Yet this portion of the text, which occurs after Christ is baptized in the Jordan river, has really caught my attention:

Ecce vox de caelis dicens: "Hic est filius meus dilectus, in quo mihi complacui."

I understand that it should read "This is my beloved son, in whom I am pleased." Yet Jerome says "complacui," which is a first person perfect. So should that not be "I was pleased"?

Is there another way to utilize the perfect that I am not aware of?

Thanks


There's tense and then there's aspect. Tense tells you about the time of the action relative to you speaking now. So the past tense in English tells you that something occurred before this moment when I'm speaking about it. Aspect tells you how the action is perceived. Aspect is what differentiates 'I cried' from 'I burst into tears'. One tells you about crying, possibly over a long period of time. The other tells you about the moment that the crying started.

The perfect tense in Latin is an amalgation of tense and aspect. Sometimes it's a plain old past tense. Sometimes it expresses the perfect aspect. The perfect aspect means that something happened in the past, and it has a continuing relevance into the present. Moritus sum can mean I died and I am dead. You have to differentiate the two by context.

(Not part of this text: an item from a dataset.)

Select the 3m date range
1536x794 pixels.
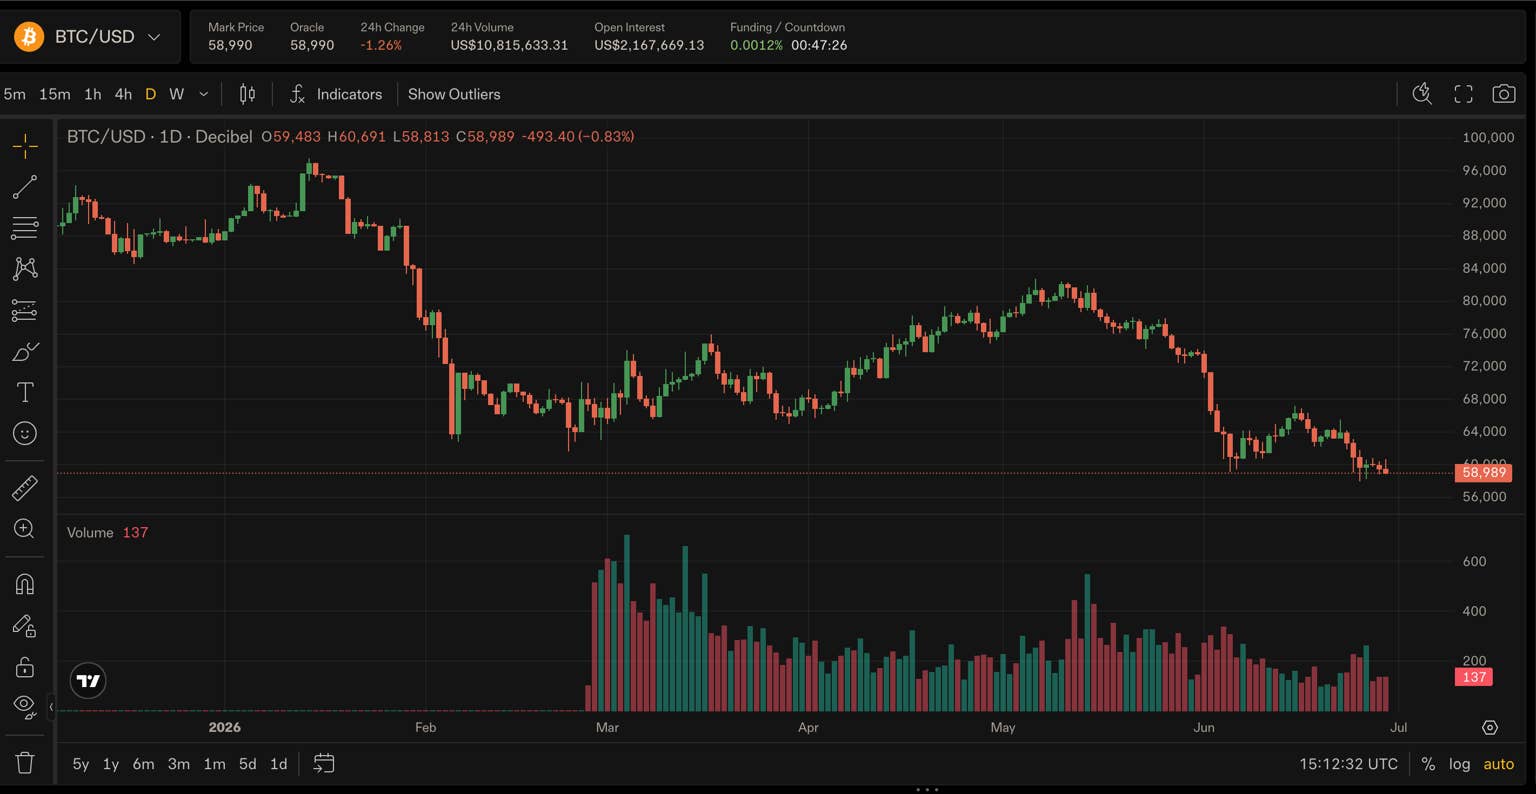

In this case, I think it's important to note that the present tense est as opposed to fui was used in the previous clause. If fui was used, it'd be very easy to interpret it the other way: this was my son, with whom I was well pleased. The context suggests to me that complacui should be interpreted in its perfect aspect. That is, complacui really means: I was pleased in him in the past, and I continue to be pleased with him in the present.

The Greek to me is way more troubling, I think you could (should?) read it as 'with whom I was well pleased', but that's besides the point.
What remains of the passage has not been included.